As a way of exploring this possible future, I decided to visit my cousin out in Alexandria the week before I catch the MegaBus to Toronto. Our timing over the last two years has been rather poor: I was in Korea when her kid was born; neither of us traveled for Christmas; and we missed each other by one day during my last visit from San Francisco. He’s still a baby, but quickly approaching two years old. On top of that, they got a new house. I’m very curious to see how someone like my cousin – she and I are similar in many ways – would handle raising a kid and working a part time job in DC. Would I arrive to see two parents basking in the joy of something they’d created, or just two people tired and lacking fulfillment?

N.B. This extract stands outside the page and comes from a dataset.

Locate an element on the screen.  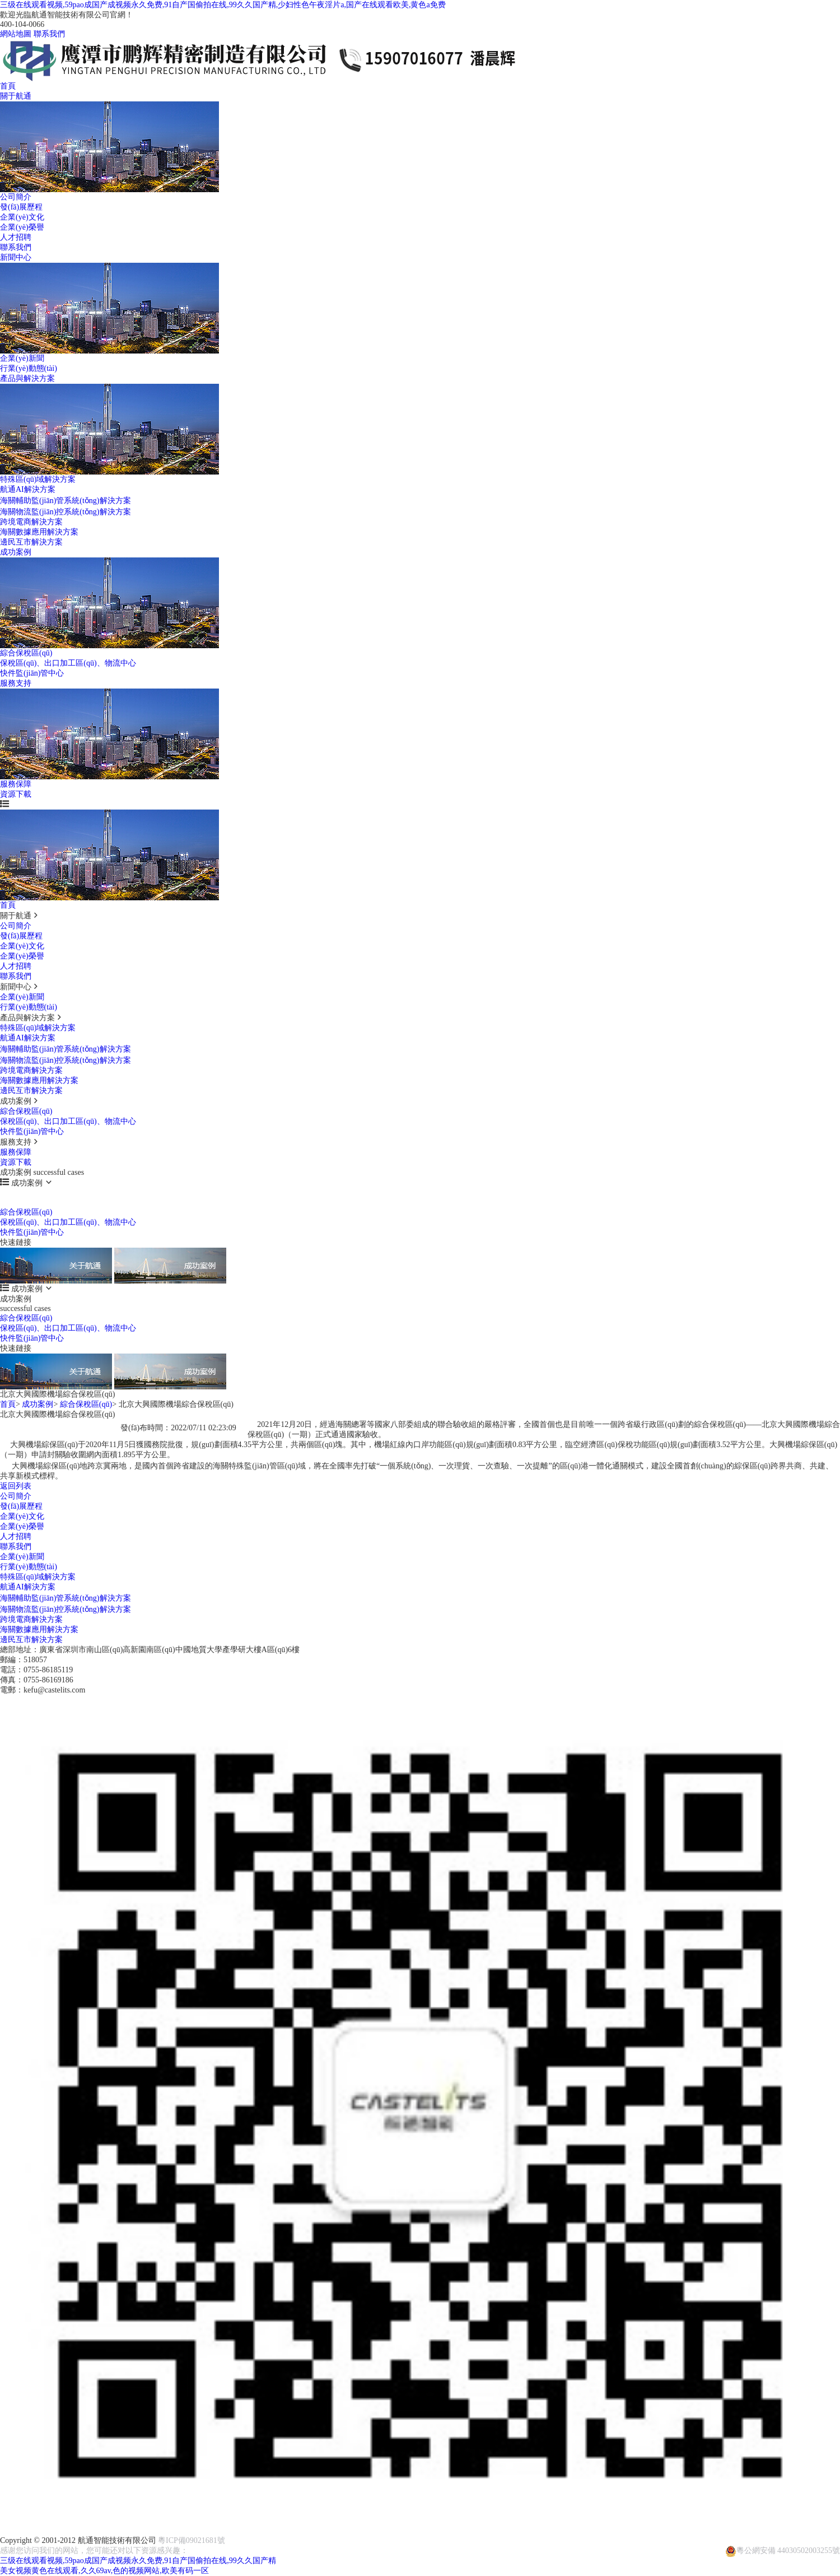
服務支持 is located at coordinates (15, 683).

Having kids is never as black and white as that. The first thing I saw was my cousin taking her son by the hand and showing him around these art projects during a neighborhood street faire. He was smiling. She was doting and keeping a watchful eye. He took my hand and directed me to the sheet of stickers he had put together moments earlier.
In that moment, not one hour into my trip, I thought I had seen everything I needed to see. Yes, parenting requires one to be vigilant, but the rewards are immeasurable.

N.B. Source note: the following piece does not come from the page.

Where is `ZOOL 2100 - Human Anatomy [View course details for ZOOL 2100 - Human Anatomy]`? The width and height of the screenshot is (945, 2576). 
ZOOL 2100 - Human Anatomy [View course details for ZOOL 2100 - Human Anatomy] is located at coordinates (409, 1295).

Over the next few days, this view would be tempered somewhat by the realities of having a baby around. One has to work. Why? To pay for the house. Why do you need a house? So the kid has some sense of home, some stability. A regular schedule. He’s going to need medical insurance. Food. Clothes. Books. Entertainment. Education. And your undivided attention for years.

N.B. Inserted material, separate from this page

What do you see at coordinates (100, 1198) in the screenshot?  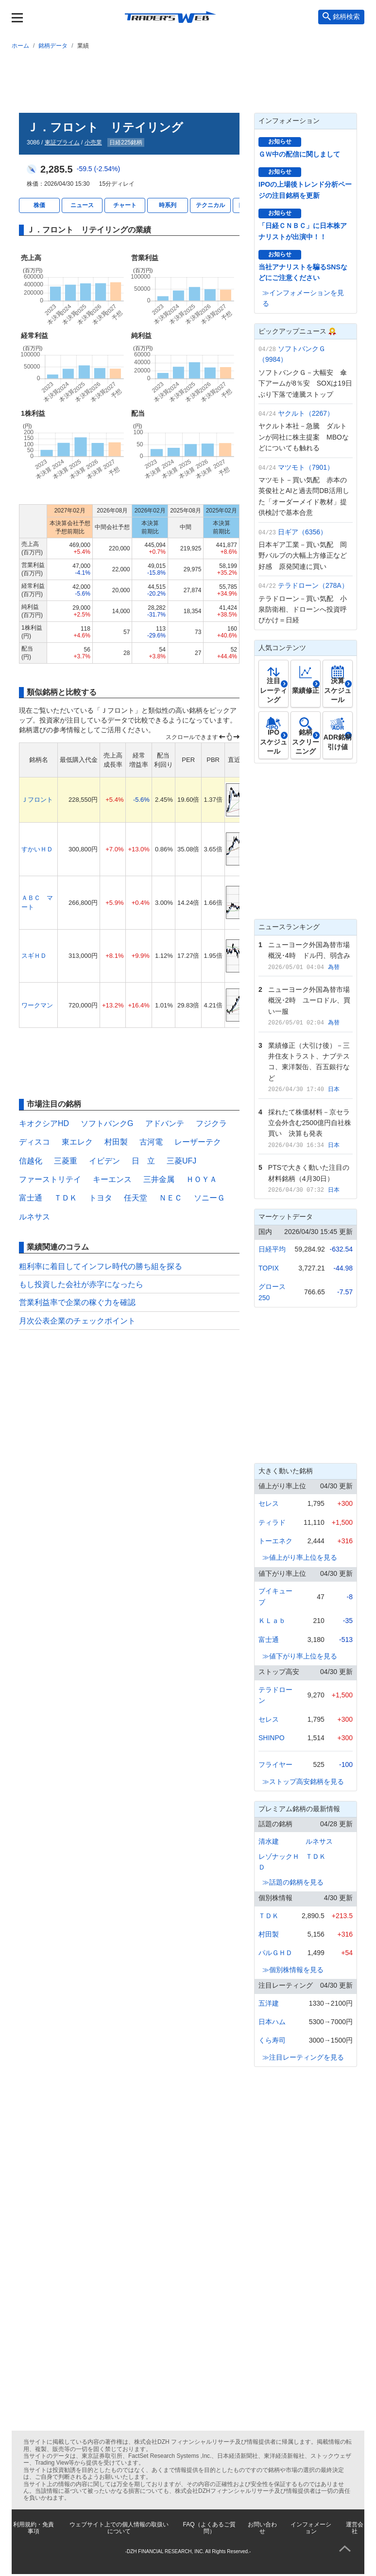 I see `トヨタ` at bounding box center [100, 1198].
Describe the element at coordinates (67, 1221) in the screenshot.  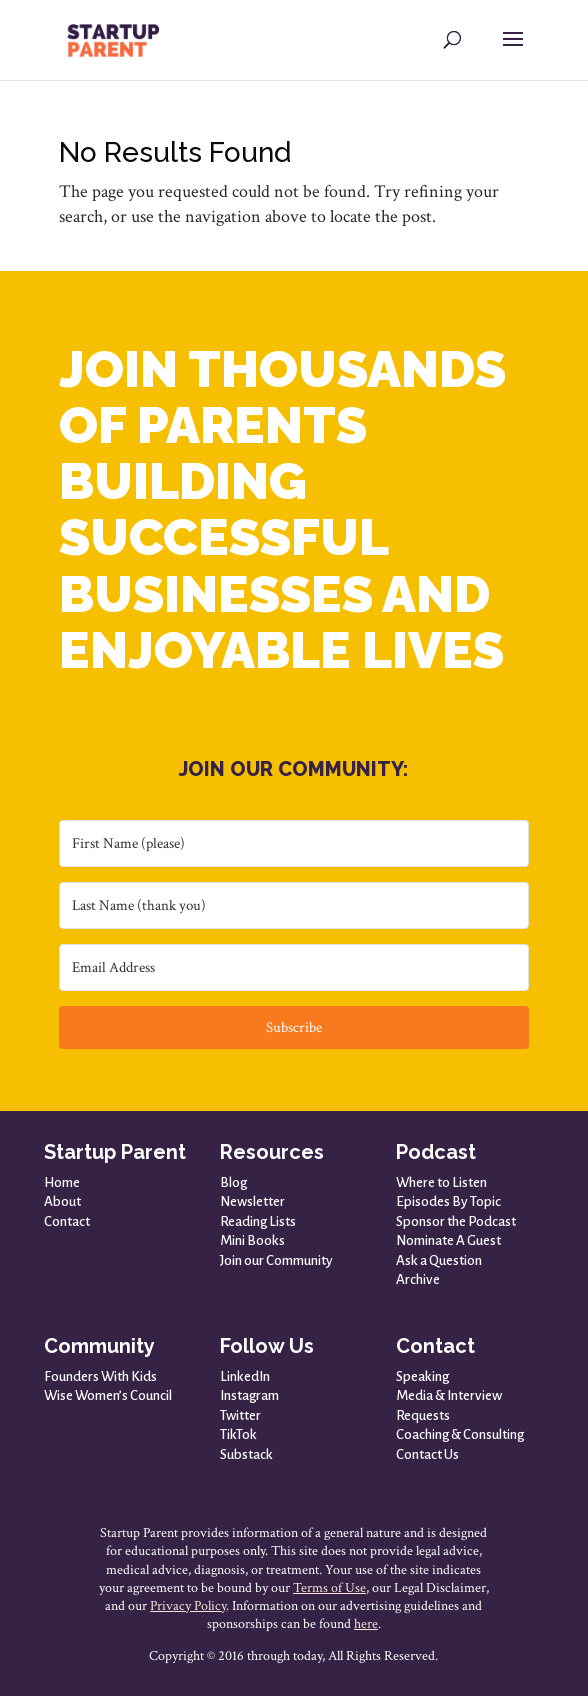
I see `Contact` at that location.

I wouldn’t say this week has turned me off the idea of meeting someone and starting a family, but seeing a fragment of the consequence of that choice scared me. From being woken up in the middle of the night by unrelenting crying to seeing my cousin exhausted after working a job she seemingly doesn’t like to obtain income and benefits, I questioned my future when it comes to exploring this path. How can any person consider it after living with such freedom?
Again, black and white. Bits and pieces. There’s sure to be a part of the puzzle I can’t piece together in my 30-year-old travel-minded brain.
Maybe the key is not thinking. Not worrying about yourself and what kind of future you can provide to a mini you. Just meeting the right person and embracing the result of expressing your love.
If there’s a way to do that and still maintain a level of independence and a life that includes travel, I’d love to know about it.